Look for the word "computer" in the entries and copy every line where it shows up.
=== Section Start ===
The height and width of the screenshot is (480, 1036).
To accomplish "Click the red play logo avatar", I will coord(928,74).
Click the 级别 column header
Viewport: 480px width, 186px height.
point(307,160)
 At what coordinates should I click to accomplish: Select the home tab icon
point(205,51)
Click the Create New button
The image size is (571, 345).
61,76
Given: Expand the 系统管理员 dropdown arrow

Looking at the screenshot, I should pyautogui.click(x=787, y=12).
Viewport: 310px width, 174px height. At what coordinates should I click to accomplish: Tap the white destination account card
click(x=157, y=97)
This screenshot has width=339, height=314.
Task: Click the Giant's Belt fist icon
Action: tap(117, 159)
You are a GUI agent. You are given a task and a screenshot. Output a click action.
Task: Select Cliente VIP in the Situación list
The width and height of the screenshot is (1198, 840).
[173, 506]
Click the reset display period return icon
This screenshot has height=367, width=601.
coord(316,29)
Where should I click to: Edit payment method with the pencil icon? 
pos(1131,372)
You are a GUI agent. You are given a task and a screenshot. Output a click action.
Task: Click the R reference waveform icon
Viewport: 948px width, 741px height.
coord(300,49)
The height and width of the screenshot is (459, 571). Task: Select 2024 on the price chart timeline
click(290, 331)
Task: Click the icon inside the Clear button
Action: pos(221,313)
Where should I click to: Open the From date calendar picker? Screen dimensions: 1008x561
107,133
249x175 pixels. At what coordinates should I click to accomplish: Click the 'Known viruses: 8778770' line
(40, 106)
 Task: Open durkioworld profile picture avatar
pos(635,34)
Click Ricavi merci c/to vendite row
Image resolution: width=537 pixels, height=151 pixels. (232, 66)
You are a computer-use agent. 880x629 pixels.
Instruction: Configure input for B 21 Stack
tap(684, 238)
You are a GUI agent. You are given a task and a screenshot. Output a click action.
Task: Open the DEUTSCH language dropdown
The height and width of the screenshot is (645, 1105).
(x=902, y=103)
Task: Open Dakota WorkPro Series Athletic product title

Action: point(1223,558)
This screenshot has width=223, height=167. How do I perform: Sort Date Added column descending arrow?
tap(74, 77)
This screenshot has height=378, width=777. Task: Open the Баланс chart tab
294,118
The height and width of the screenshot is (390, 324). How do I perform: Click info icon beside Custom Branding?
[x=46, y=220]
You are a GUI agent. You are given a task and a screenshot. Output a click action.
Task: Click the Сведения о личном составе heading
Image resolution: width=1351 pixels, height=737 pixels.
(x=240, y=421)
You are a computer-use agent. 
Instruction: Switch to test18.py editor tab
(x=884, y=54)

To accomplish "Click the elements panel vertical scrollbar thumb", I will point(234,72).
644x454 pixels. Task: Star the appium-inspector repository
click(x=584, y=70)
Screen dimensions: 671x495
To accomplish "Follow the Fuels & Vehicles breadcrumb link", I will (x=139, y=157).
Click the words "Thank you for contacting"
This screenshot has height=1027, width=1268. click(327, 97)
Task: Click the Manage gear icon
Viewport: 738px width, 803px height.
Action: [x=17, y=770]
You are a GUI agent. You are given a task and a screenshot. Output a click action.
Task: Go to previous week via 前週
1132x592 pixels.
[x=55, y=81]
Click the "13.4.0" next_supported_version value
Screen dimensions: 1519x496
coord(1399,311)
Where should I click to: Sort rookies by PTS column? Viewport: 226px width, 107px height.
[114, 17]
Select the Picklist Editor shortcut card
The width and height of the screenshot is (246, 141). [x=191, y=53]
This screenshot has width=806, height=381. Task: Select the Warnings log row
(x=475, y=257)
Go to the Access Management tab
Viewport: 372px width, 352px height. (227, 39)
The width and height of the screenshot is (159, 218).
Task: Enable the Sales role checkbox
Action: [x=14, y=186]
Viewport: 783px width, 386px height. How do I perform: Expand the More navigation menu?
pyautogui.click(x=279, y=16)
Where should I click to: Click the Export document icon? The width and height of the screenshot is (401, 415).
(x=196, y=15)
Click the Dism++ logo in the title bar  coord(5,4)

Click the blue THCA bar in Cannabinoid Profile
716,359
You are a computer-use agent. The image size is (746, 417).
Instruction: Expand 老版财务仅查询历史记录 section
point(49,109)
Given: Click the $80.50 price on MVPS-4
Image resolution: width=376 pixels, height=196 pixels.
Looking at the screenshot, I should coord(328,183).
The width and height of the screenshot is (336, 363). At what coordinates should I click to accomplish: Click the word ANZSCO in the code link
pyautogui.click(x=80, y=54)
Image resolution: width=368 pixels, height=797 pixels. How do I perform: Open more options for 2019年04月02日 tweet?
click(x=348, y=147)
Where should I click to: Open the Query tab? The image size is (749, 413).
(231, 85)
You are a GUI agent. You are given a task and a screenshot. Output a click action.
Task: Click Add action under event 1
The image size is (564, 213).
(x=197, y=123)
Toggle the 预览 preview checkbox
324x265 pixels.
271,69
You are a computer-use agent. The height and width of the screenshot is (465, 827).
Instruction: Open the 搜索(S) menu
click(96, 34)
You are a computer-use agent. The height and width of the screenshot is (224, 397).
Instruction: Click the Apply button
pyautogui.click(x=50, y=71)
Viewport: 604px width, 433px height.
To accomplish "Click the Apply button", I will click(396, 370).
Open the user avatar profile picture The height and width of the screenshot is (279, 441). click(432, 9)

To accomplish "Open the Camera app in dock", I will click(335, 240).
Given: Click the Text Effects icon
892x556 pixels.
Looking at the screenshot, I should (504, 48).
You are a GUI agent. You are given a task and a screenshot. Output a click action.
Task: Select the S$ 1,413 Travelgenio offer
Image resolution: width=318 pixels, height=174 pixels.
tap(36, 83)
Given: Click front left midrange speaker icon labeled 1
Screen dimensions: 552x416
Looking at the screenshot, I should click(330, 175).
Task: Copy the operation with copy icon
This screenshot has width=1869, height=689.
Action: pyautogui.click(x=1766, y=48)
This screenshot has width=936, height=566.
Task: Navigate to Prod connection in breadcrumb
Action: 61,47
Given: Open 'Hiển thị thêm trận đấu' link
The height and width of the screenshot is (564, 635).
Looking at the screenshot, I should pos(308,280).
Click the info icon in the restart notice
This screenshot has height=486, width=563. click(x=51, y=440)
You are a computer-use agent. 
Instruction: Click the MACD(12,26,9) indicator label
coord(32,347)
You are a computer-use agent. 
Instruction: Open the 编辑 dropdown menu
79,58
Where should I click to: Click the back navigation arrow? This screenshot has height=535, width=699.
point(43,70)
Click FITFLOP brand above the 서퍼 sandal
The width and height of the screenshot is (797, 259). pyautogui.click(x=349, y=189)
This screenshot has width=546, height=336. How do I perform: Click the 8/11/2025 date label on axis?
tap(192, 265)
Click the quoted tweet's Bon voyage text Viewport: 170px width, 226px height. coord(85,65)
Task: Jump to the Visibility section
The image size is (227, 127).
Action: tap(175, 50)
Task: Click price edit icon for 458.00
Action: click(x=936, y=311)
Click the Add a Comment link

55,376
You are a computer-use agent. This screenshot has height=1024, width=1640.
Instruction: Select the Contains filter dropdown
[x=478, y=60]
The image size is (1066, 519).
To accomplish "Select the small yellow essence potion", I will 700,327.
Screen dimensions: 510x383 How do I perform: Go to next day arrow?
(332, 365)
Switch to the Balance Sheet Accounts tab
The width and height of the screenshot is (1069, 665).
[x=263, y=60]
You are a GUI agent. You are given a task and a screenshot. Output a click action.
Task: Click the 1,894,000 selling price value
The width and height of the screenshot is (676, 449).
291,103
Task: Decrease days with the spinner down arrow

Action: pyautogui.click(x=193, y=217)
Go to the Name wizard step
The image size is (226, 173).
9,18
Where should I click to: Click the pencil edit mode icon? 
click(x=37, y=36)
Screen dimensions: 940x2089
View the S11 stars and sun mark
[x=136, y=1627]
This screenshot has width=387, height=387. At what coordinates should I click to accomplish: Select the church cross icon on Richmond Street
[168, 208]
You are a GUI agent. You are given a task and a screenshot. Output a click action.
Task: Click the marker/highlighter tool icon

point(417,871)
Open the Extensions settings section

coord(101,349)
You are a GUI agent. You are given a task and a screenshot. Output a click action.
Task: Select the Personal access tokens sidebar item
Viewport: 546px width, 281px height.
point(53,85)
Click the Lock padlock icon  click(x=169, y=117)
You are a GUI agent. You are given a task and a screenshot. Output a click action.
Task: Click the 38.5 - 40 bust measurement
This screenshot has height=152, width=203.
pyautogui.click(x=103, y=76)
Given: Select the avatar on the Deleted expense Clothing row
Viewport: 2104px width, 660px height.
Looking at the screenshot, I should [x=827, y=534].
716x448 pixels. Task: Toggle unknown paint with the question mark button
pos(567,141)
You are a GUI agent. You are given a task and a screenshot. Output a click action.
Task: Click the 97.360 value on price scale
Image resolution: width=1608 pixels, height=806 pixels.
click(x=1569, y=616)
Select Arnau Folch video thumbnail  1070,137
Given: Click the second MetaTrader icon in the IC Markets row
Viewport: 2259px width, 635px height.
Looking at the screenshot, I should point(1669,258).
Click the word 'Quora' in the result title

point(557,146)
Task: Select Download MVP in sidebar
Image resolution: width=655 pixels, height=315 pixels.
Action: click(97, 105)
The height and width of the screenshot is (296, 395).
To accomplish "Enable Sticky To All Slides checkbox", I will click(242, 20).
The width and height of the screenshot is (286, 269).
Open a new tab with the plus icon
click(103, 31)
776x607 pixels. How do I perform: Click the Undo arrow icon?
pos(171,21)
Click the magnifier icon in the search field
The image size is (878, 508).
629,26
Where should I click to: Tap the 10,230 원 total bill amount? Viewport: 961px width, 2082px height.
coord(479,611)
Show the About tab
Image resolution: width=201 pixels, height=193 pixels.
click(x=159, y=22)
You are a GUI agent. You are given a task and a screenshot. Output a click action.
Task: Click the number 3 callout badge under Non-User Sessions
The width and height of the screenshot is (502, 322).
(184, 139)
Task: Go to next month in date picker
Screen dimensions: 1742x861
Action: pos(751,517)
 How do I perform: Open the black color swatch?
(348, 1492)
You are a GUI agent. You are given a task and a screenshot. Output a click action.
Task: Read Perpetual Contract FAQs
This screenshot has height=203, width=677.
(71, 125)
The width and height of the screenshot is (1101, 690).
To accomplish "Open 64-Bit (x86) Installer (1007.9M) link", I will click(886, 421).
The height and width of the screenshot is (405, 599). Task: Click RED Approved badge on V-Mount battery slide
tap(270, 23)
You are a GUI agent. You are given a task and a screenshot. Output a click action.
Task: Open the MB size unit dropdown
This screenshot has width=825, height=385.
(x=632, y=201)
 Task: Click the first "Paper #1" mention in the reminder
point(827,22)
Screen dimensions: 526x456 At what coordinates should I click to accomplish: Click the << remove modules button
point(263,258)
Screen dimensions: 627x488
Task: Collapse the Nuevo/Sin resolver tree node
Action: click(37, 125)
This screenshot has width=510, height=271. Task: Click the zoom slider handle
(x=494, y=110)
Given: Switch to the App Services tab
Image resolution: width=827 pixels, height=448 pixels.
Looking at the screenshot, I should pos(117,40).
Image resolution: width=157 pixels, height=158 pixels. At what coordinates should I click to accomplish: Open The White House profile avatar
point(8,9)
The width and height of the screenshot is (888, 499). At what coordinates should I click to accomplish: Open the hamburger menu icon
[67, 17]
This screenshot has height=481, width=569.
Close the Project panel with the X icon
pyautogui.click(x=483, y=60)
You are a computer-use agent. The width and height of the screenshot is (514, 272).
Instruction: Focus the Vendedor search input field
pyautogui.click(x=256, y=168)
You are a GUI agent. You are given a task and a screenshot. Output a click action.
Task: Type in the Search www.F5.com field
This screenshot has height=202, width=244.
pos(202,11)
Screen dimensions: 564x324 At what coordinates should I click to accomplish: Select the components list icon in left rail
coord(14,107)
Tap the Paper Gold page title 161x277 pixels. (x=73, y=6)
=== Section End ===
-- EXERCISE RESPONSE --
You are a computer-use agent. 880x629 pixels.
You are a computer-use agent. 
You are a computer-use agent. The image size is (746, 417).
You are a computer-use agent. The height and width of the screenshot is (465, 827).
You are a computer-use agent. The height and width of the screenshot is (224, 397).
You are a computer-use agent. 
You are a computer-use agent. 
You are a computer-use agent. This screenshot has height=1024, width=1640.
You are a computer-use agent. The width and height of the screenshot is (514, 272).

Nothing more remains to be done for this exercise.